Looking through my early reviews, you’d probably be hard-pressed to find anything close to actual thought-out commentary or analysis. It was more so observational writing with a few personal comments in summation. Still, one of the longer reviews I was able to find was on UP, a film that still deeply moves me to this day. Pete Docter is a fine storyteller. That opening montage guts me every time. Russell, Dug, and Kevin are characters for the ages. There’s something bitter-sweet now that both Ed Asner and Christopher Plummer are gone. And there’s some solace in knowing that a sequel to this movie would never be conceivable.

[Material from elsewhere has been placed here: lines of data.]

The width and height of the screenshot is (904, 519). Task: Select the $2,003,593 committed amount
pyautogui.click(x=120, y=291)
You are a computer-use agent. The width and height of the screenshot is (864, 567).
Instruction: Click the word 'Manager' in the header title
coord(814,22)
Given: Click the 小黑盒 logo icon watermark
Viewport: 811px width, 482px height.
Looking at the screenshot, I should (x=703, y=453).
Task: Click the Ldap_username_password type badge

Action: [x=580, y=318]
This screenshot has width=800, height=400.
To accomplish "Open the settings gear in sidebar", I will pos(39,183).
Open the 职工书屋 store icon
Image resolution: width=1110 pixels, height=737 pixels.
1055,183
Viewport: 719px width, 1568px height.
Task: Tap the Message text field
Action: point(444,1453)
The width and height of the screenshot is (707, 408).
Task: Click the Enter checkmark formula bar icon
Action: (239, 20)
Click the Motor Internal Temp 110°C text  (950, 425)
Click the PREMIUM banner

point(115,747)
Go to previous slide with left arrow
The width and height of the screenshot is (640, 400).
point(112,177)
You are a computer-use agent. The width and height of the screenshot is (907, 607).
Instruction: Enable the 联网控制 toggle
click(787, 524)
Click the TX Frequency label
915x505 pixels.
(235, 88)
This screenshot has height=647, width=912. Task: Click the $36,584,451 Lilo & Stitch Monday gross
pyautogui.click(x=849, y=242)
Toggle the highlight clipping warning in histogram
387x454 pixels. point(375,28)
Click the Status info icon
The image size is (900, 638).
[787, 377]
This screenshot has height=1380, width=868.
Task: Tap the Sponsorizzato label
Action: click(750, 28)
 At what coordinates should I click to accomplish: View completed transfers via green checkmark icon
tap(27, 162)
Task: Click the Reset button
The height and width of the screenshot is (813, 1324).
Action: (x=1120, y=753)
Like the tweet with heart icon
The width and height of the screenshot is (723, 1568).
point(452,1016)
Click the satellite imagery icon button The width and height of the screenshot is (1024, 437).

It stands alone as a phenomenal film.

2014: The Spectacular Now

This might seem like a really random film to highlight, but one of my foibles is that I truly enjoy a good coming of age film and regardless of what you think of the genre (or this film), I saw The Spectacular Now right at a time where it resonated deeply. In fact, when I’m not writing reviews, working a job, and taking care of my other personal responsibilities, I’ve dabbled in screenwriting. The Spectacular Now was one of the first movies/screenplays I ever read where I thought this is a world that I know and that I relate to. It will be interesting if it will stay with me as I grow older or if it was merely a milestone of my late teens. I wrote a more succinct review that I probably like better over at Film Inquiry.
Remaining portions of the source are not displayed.